褐藻類は、動物と植物とは無関係に進化する多細胞真核生物である。褐藻類の雄と雌の性別は、V(雄)またはU(雌)性染色体の存在によって決定されるが、性決定を決定する遺伝子は曖昧なままである。Luthringerたちは、HMGボックス遺伝子のMINが、褐藻類の雄の性決定のマスター調節因子であると報告した。ゲノム・マイニング、遺伝子発現プロファイリング、欠失株を用いる機能特性評価の組み合わせは、顕著な表現型の変化を明らかにした。昆布(他の褐藻類グループ)における相同遺伝子の欠失は同様の表現型を示したが、これはMINによる性決定の進化的保存を示している。HMGボックス遺伝子は、動物における性決定因子を表すことが知られていた。褐藻類におけるこれらの知見は、10億年を超える進化を通じて維持された驚くべき進化的保存を示している。(KU,kh)

【訳注】
  • ゲノム・マイニング:ゲノム情報(宝の山)を基に、これをさらに採掘(mine)して有用な遺伝子の機能予測とか新しい化合物(2次代謝産物)を探索する手法。
Science p. 1309, 10.1126/science.adk5466

植物ホルモンのABC (The ABC of plant hormones)

植物のABC輸送体であるABCB19は、長い間オーキシン輸送に関係すると考えられてきた。Yingたちは、別のホルモン群であるブラシノステロイドの輸送体としてのABCB19の別の役割を見出した。著者たちは、低温電子顕微鏡で構造を決定し、ブラシノリドが結合できる疎水性ポケットを見出した。また、ブラシノステロイドがABCB19のATP加水分解酵素活性を誘発すること、また、ABCB19タンパク質の特定のアミノ酸を変異させるとブラシノステロイド輸送が阻害されることも明らかにした。この研究は、ABCB19の機能に関するオーキシンに焦点を当てた見解に異議を唱え、ブラシノステロイドがどのようにして細胞からその認識部位に輸送されるのかを説明している。(Sh,kj)

【訳注】
  • ABC(ATP Binding Cassette:ATP結合カセット)輸送体:ATP加水分解酵素活性を担う領域を持つ膜貫通型タンパク質で、自らATPを加水分解して、得られるエネルギーを利用して化合物を能動輸送することができる。
  • オーキシン:茎・根の伸長成長、頂芽の成長、果実の肥大、発根、組織分化などの促進、側芽の成長、果実、葉の脱離などを阻害する作用のあるインドール酢酸系植物ホルモンの一群。
  • ブラシノステロイド:植物体全身の伸長成長、細胞分裂と増殖、種子の発芽などを促進するステロイド系植物ホルモンの一群。ブラシノリドはブラシノステロイドの一種。
Science p. 1310, 10.1126/science.adj4591

組換えのための適正箇所 (The right spot for recombination)
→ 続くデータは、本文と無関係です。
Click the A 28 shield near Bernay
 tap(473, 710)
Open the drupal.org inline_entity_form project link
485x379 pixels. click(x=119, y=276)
多くの臨床的に用いられている薬は、アミノ酸またはアシル基の縮合によって段階的に組み立てられている天然の微生物産物に由来する。進化的分析から得られる洞察を用いて、今回、2つの独立したグループが、酵素複合体の断片同士をつなぐ適正箇所を知っているなら、微生物産物を産生するこれらの面倒な酵素複合体を断片をつなぎ合わせて作ることができ、需要に応じて新しい産物を作り出せることを示している。Bozhüyükたちは、非リボゾームペプチド合成酵素で研究し、XUT(eXchange Unit between T domains:Tドメイン間の交換ユニット)と呼ばれる手法を開発し、5つの別個の非リボゾームペプチド合成酵素系の断片を組み立てて酵素複合体を作り、プロテアソーム阻害剤の作製を実証した。Mabesooneたちは、ポリケチド合成酵素で研究し、概念的に似た交換ユニットの容易な削除・挿入を実証し、さまざまな修飾をもつ多数の関連ポリケチド産物を作製した。これらの手法は、低分子医薬の発見と作製のための大きな酵素複合体を合理的に作ることに向けた重要な段階となる。(hE,MY,kj,kh)

Science p. 1311, 10.1126/science.adg4320; p. 1312, 10.1126/science.adg7621

より優れたヒト人工染色体 (A better human artificial chromosome)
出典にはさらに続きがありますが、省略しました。